The goal is to build a framework that companies can use or buy to train robots on how to translate human intent into physical action. It’s a data-first approach to robotics: combining live user interaction, large language models (LLMs), and physical control systems.

This concept isn’t far-fetched. Many companies are already outsourcing robot teleoperation and data collection to low-cost regions, or developing tactile sensing gloves to capture human hand movements. The problem is, none of these solutions scale. They’re closed, proprietary, and expensive.

So I thought:

Why not crowdsource it? Why not make it entertaining and data-rich at the same time?

The MVP would look like this:

  • Use a basic desktop robot arm (from the Hardware Track).
  • Mount two or three webcams for real-time feedback.
  • Livestream the robot on Twitch.
  • Let users send commands via chat.

As the robot acts, we collect several streams of data:

  • Chat logs: What tasks do people want household robots to do?
  • Conversion logs: How does an LLM interpret human text into robotic commands?
  • Performance logs: How successfully did the robot complete the task?

We could even capture user feedback; for example, letting the Twitch chat rate each attempt from 1 to 10.Over time, this would produce a massive dataset linking

human intent → language → robotic execution → performance evaluation.

Company Vision

The MVP is just the beginning. The broader vision is to create the go-to framework for large-scale robot interaction data. Once validated, the concept can expand both vertically and horizontally:

  • Vertically: Improve the feedback loop, refine LLM-to-robot translation, integrate visual perception, and enable more sophisticated manipulation.
  • Horizontally: Test across different contexts—kitchen environments, cleaning scenarios, folding clothes, or interacting with pets. Compare desktop arms, humanoids, and other robotic systems.

The innovation lies in:

  • Crowdsourced data: free, organic, and large-scale.
  • Entertainment value: a public livestream that educates and excites people about robotics.
  • Novelty: no existing system combines real-time audience interaction, LLM filtering, and robotic control.
  • Scalability: adaptable across hardware, environments, and tasks.

Ultimately, this project would serve as a Universal Manipulation Interface (UMI) — a modular, open-source framework for human-robot data collection. Entertainment would be the proof of concept, but the underlying technology could power training datasets for companies building humanoids, teleoperation platforms, and reinforcement learning models.

Why It Matters

Data drives every modern breakthrough — from social media algorithms to large language models.
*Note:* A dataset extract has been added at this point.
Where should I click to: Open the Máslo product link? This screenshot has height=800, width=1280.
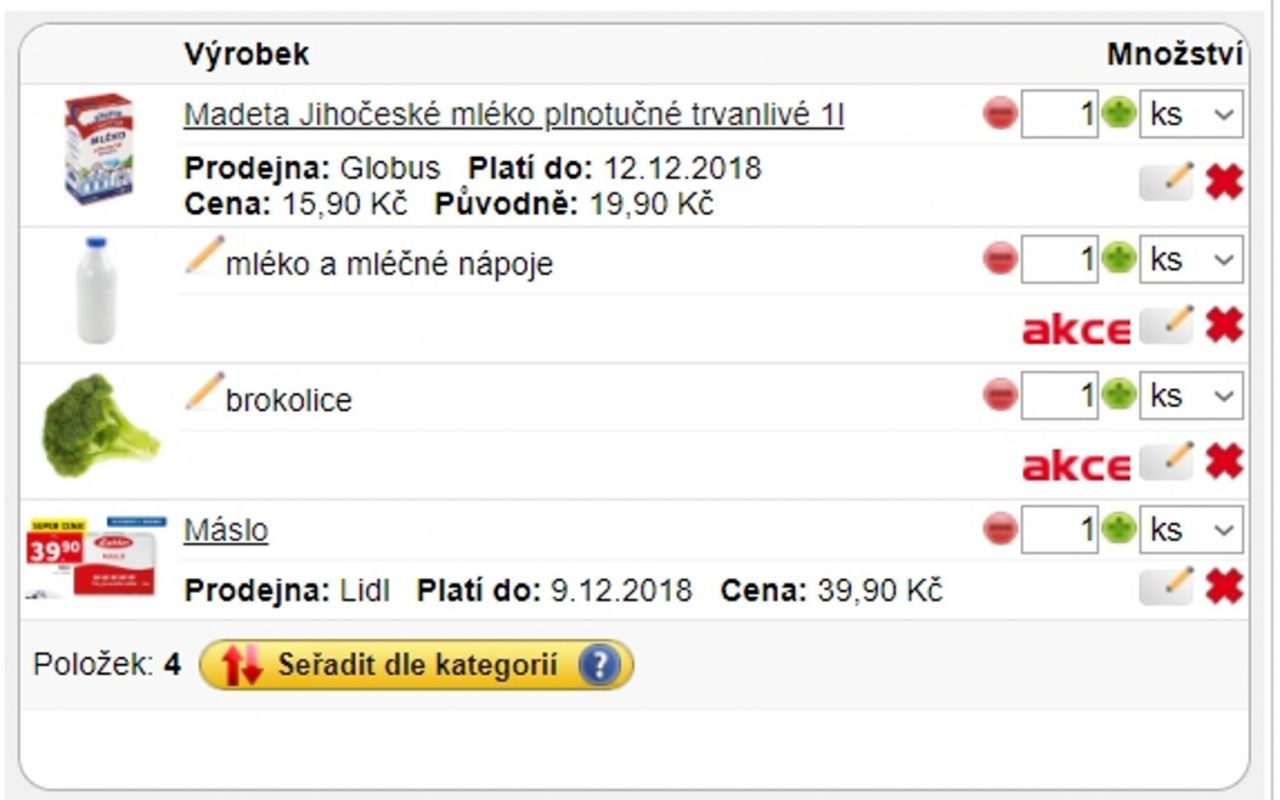[x=226, y=529]
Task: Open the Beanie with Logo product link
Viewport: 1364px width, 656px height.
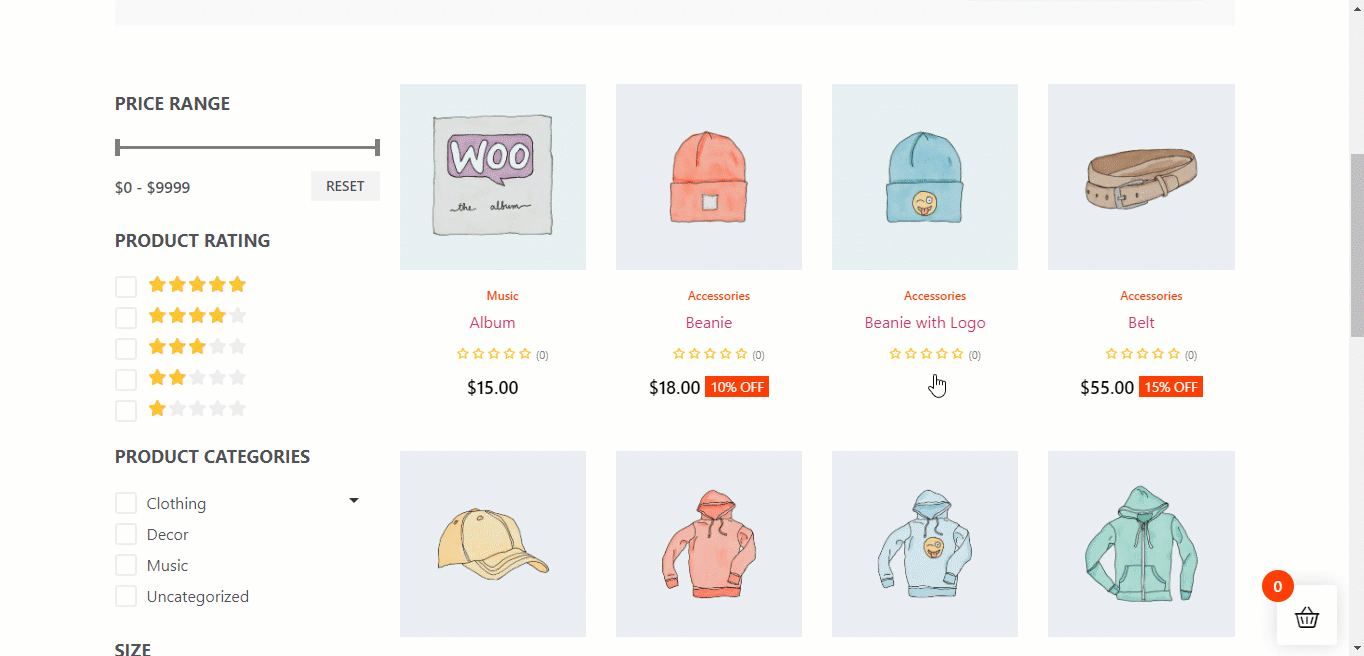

Whoever captures the most interaction data between humans and robots first will define the next frontier of robotics.

This project offers a way to:

  • Gather high-quality, labeled data at scale.
  • Understand how humans naturally communicate with robots.
  • Refine the pipeline between human intent, LLM interpretation, and robotic action.

Just as ChatGPT defined the LLM space through scale, this system could define the robotics data space through engagement and accessibility.

Post Mortem

So why is this all a hypothetical. Well, I went to the hackathon and worked on this idea with two of my friends. And it was going really well, too well in fact. For a project that I thought would require sleepless nights and constant debugging, we actually were able to get the robot arm controlled well— We had code for robot arm control via commands, the ability to scrape any twitch chat when given a link.

Until we had to give video feed for the robot arm to understand its perception. This was probably one of the most complicated tasks it would have to do. Sure, controlling the robot before it was a required hurdle we had to learn. But controlling the robot arm was a completely different challenge.